Мне очень не хотелось видеть, как они выпендриваются друг перед другом, прежде чем сойтись в никому не нужной схватке, свидетелем которых я была миллион раз.
Грейвс — лупгару, Кристоф — дампир. Сила и презрение кипели уже на поверхности. Качок и ботаник. Нет, не то. Два качка, каждый из которых имеет вескую причину ненавидеть другого. А вервольфов, кстати, я не очень осуждаю. То, как к ним относятся дампиры, конечно, не преступление, но почти.
А эти двое определенно не поделили что-то еще. Зловещий рык уже висел в воздухе.
Во мне стал нарастать жар, щеки запылали.

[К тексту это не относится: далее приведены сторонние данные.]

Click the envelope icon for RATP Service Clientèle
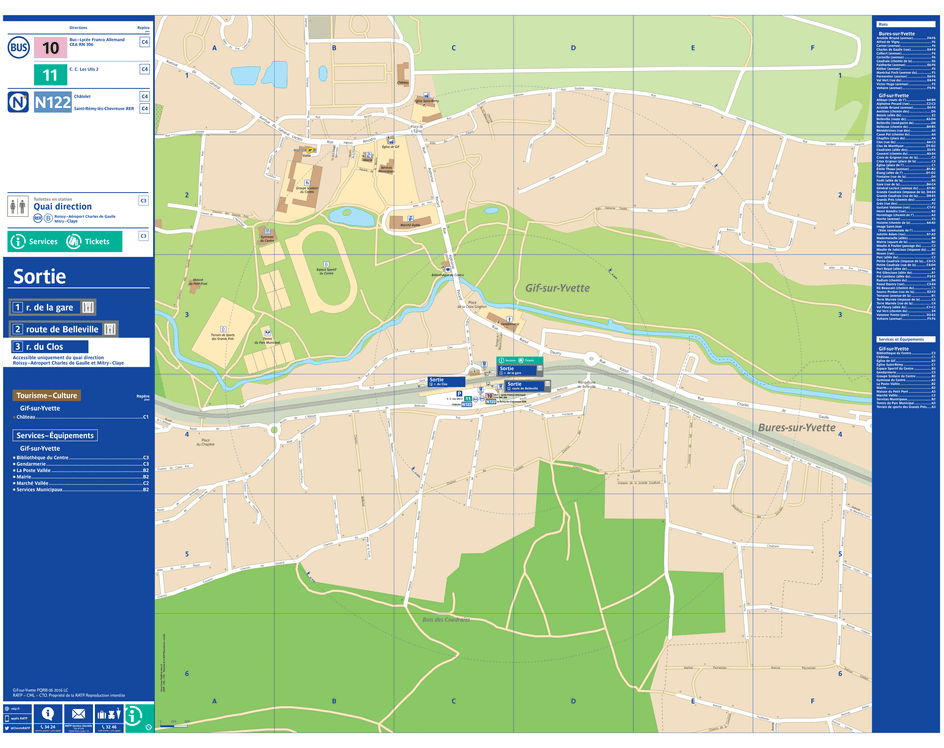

Я сделала резкий глубокий вдох.
Повернувшись к противнику спиной — словно нанося оскорбление, — Грейвс обошел машину. Я ждала. Подойдя вплотную, он взял меня за руку. Теплыми пальцами. И от них не было больно.
Громко открылся багажник. Я оглянулась. Кристоф стоял, наклонившись.
— Сэмюэль, иди помоги.
Сэмюэль? Я заморгала.
Дибс дернулся.
— Да. Конечно. — И проскакал мимо нас.
С автомобиля капала вода, двигатель остывал, мерно пощелкивая. Я поняла, что хочу оказаться сейчас где-нибудь в другом месте. Дождь без устали колотил по крыше.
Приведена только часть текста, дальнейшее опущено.